I never thought conventional victory was impossible until ME2 where everyone sat around doing nothing to prepare for the Reapers.
While I agree the tactics shown by the galactic military leaders were awful, I don't believe smarter tactics would have actually allowed for conventional victory. Kill a few dozen more Reapers, perhaps. But actually win against the entire Reaper armada? Would seem rather silly to me.
It seems reasonable in ME1 but not at all in future games.
#144
Posté 24 août 2012 - 05:43
Ticonderoga117 wrote...
Of course, because if every soldier and general and admiral didn't hold the stupid ball the need for the Crucible would feel even more contrived and the whole Catalyst bit would feel even worse, and remember, that is the entire point of ME3.
To crush Shepard's personality and get him to the Catalyst.
(emphasis mine)
And that is basically why the ending was a franchise souring betrayal.
#145
Posté 24 août 2012 - 05:45
CronoDragoon wrote...
We have no clue what the technology gap actually is, so analogies aren't useful. They could be one breakthrough away, they could be ten.
The Crucible had instructions, yes, and it was built within what? Months? I'm not claiming they repaired the relays as easily as they built the Crucible, but I am claiming that there is no galactic dark age.

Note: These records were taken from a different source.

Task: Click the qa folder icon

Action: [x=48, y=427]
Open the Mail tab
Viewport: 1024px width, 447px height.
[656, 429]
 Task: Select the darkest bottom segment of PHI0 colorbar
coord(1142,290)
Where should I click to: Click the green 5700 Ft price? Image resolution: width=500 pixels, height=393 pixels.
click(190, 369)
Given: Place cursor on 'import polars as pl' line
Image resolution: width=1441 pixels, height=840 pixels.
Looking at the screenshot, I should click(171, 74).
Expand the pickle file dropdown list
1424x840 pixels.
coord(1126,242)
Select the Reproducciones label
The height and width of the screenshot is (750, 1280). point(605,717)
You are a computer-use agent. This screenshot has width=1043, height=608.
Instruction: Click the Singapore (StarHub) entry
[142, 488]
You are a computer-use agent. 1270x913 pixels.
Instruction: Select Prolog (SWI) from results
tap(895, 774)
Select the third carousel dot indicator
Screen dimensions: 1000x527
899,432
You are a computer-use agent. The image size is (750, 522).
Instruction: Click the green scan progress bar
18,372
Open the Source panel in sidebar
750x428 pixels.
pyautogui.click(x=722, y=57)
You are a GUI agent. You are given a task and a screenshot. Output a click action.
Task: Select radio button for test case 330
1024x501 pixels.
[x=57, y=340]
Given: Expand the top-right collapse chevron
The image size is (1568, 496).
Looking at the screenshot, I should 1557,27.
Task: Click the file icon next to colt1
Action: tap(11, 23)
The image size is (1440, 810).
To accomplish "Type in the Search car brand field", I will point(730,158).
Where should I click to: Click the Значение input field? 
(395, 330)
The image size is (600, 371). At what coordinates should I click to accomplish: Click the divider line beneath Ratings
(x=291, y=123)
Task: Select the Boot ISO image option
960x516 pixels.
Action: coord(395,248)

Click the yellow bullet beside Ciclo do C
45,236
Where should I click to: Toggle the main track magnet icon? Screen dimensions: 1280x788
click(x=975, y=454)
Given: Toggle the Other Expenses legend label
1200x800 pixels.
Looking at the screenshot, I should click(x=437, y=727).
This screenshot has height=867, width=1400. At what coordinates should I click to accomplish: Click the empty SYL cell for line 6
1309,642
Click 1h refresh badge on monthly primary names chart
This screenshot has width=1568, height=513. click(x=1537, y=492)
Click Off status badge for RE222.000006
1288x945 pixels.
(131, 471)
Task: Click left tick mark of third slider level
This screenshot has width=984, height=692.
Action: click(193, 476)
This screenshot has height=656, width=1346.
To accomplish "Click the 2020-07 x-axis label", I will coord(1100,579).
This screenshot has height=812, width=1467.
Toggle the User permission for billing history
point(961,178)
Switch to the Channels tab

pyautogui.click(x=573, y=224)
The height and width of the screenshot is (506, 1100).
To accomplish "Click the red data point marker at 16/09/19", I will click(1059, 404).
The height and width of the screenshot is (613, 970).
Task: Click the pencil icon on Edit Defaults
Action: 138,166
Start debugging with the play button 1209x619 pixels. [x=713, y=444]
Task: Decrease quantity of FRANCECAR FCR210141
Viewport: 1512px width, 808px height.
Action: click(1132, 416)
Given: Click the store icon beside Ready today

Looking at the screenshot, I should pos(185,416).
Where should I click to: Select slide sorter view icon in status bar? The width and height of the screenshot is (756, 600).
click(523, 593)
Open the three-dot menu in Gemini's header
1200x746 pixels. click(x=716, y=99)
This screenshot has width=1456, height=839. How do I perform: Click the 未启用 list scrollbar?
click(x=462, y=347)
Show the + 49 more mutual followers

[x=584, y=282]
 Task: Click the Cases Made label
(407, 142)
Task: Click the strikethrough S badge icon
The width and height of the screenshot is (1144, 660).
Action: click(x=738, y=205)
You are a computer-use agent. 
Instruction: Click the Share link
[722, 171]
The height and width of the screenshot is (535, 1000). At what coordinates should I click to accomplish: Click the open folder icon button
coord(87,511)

The what if slide being what? In any case, the reason BioWare gave us reasons to think the relays are repaired is irrelevant.
The slides are narrated by a single entity who talks about what they think, hope or plan will happen. None of the events in the slides actually occur in game. It's just wishful thinking. That is why they insist on keeping the relays fubar no matter what. Everyone is cut off. Galactic civilization as we know it is over. It is a "dark age". There are whole worlds in ruin and you think their first priority is sending repair fleets via FTL to fix thousands of relays? Imagine how much time it will take to FTL to just the short distance secondary relays. The primary relays will take decades or centuries to reach. They'd have to make liveships like the Quarians to get people out there and tech their children how to fix them becaus the initial crews would probably die off before they get there.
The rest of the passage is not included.